What is the Conversation Monitoring
Conversational agents such as voice-powered bots are becoming a prominent channel of interaction in customer service and similar domains.
Even though the technology is making an impact in different industry use-cases, some customer interactions aren’t so smooth, because of multiple factors such as background noise, insufficient knowledge of the conversational agent, a hard to understand the accent, etc.
It’s as essential to keep an eye on these conversational agents as it is to implement them. Conversation monitoring is similar to infrastructure monitoring; the only difference is, it’s automatically analyzing the root cause of performance issues in the conversations being handled by the voice-bot.
The traditional way of monitoring the conversations in a contact center is to employ audit and quality teams, where these teams look at a small set of calls handled by human agents.
In the new setup, where an automated agent is attending the calls, it’s an essential and hard problem to ensure that the conversations are still happening as per the instructions/guidelines.

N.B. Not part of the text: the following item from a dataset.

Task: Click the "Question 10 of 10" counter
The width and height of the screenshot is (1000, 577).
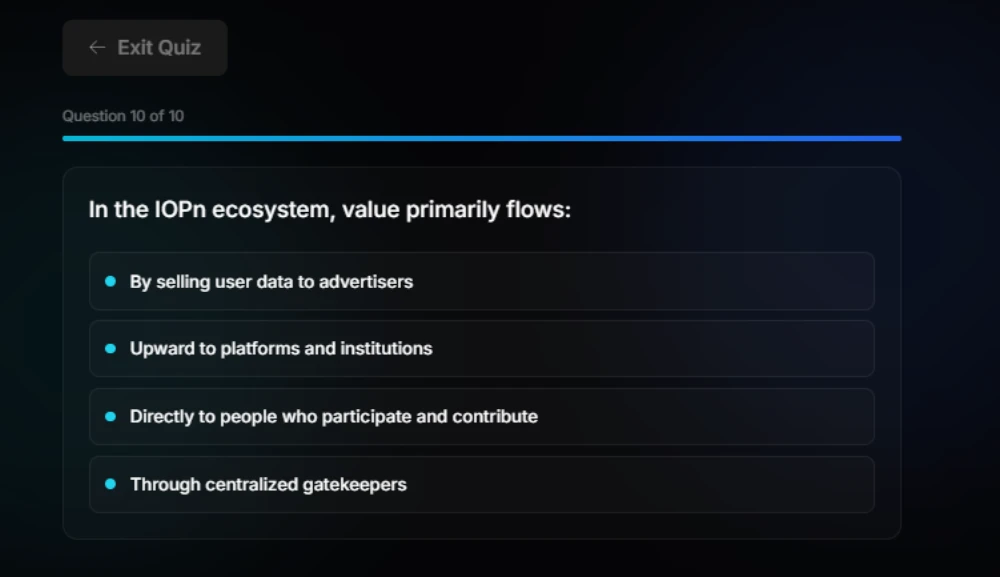Action: [123, 116]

Going by the old way, you would need an army of human agents just validating if the automated agent is doing good or not, which isn’t a cost-effective solution. And that’s why we have been working on a cheaper and effective way to tackle this problem.
Our conversation monitoring technology identifies off-the-mark conversations in real-time, which can be used to seamlessly transfer the calls to a human-agent if possible, OR flags this particular conversation so that learnings can be utilised, resulting in better performance in the next set of calls without human intervention.
The technology works by continuously monitoring an ongoing call and classifying it as a good or bad conversation based on over 70 conversation-level features. It generates a score for a call where a score of 0 means the call went pretty bad, and a score of 100 means the call went pretty good.
Identifying bad conversations is crucial since disappointing customer service may hamper customer loyalty and impact the brand image. Our conversation monitoring technology detects such communications using multiple behavioral cues in a user-bot interaction.
This technology helps us catch these instances early on before it can make a significant impact and help us ensure that our customers have the best experience, and the voice-bot is getting the maximum possible satisfaction score, even when we sleep.